O homem que passa aos olhos do menino de vó
O homem que passa não passa ligeiro, uniforme, incolor. Feito as pessoas comuns. Passa divagar, rindo e chupando uma manga. O modo artístico com que o homem chupa a manga, sem se lambuzar todo, impressiona o menino de vó. O menino de vó jamais conseguiria tal façanha. É inábil em matéria de chupar manga sem se lambuzar.
O homem que passa parece gostar de manga, já o menino de vó anda ultimamente decepcionado com o fruto. Quando criança, era umas de suas frutas prediletas. À ocasião, o menino de vó quase não tinha dentes, nem sabia que existem boas maneiras para chupar manga. Era desconhecedor dos fiapos do fruto e de manejos sociais.
O menino, porém, cresceu. Cresceram-lhe também os dentes e o ambiente em que se localizava, antes desprovido de regras, passou a ser domesticado. Chupar manga tornou-se uma atividade de risco e, se feita em público e de maneira inábil, passível de reprovação social.
Hoje, mais por convenção que por gosto, o menino de vó prefere maçã.
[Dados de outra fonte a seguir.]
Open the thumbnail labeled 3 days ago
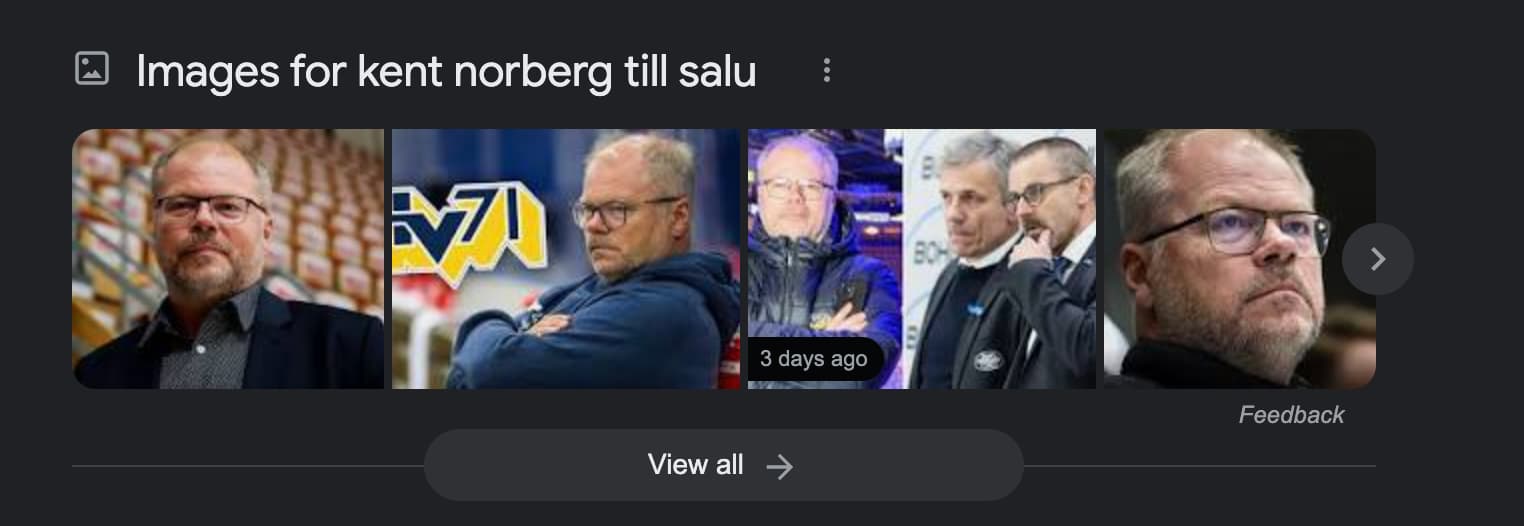The width and height of the screenshot is (1524, 526). tap(922, 259)
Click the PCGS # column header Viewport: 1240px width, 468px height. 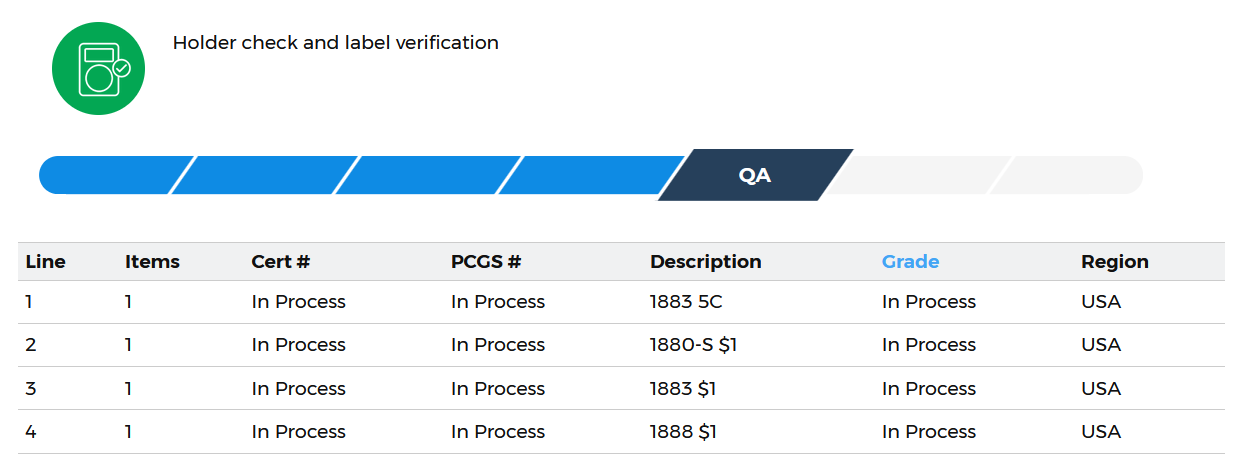[486, 262]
É mais prática, não tem fiapos nem engorda, dizem.
O homem que passa passa. Aos olhos do menino de vó fica a comparação. Mais de trinta anos de romantismo, leituras, ideais, desilusões... Sem nem saber chupar uma manga direito.
O homem que passa passa. Passa divagar, rindo, chupando uma manga. O menino fica, olhando-se, comparando-se. Quando crescer, o menino de vó pretender ser como o homem que passa. Deseja, mesmo em meio a tantos carros, muitas gentes, setenta e sete postes, deseja passar divagar, rindo, chupando uma manga em pleno asfalto. E que ninguém, com exceção a algum menino de vó, que ninguém repare em seu andar divagar, em seu riso eloquente, em sua maneira artística com que chupa manga.